Just in time for Christmas, RBS WorldPay spread some holiday jeer by announcing more than one million customers had their account information compromised by a hacker that got into the payment processor’s computer systems. The institution discovered the breach shortly after Halloween, yet apparently waited almost two months—an eternity in ID theft time—before making a public announcement.
That has some people scratching their heads. “Two months? That’s enough time for someone to go out and apply for a loan under your name, to get a credit card, to mess up your credit. The way to build trust in relationships is with communication,” says Jacob Jegher, an analyst at Celent.
The institution on or around Nov. 10 discovered the breach, and was able to determine that the account information of about 1.5 million people and the Social Security numbers of about 1.1 million had been compromised. It also said about 100 payroll cards had been used in a fraudulent manner, and that those cards had been deactivated. While the institution says it reported the breach to authorities “shortly after” the discovery, there was no public announcement until Dec. 23. In that announcement, the institution assured customers would be protected and said affected customers “had been notified,” though it did not give a timeframe for when it actually notified consumers.
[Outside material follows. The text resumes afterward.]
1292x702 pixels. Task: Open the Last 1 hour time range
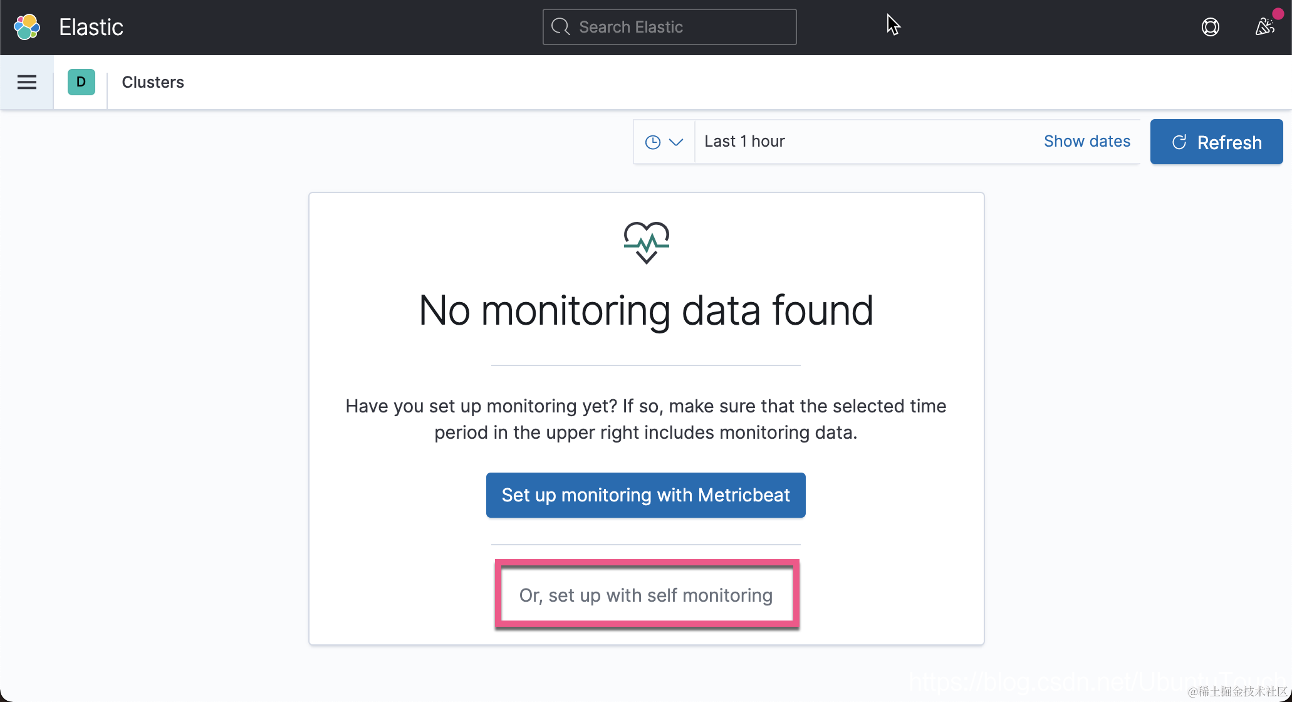744,142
Nor did it give the timeframe between the breach’s discovery and its containment.
An RBS Worldpay spokesperson would not comment on the breach, citing the “ongoing investigation.” Jegher says that given the overall public image that financial firms have right now, and the dent in trust that’s been the result, it’s a bad time for a communications malfunction regardless of the institution or the reason. “In this day and age, people want to know their assets are protected, whether it’s the FDIC or the bank itself.”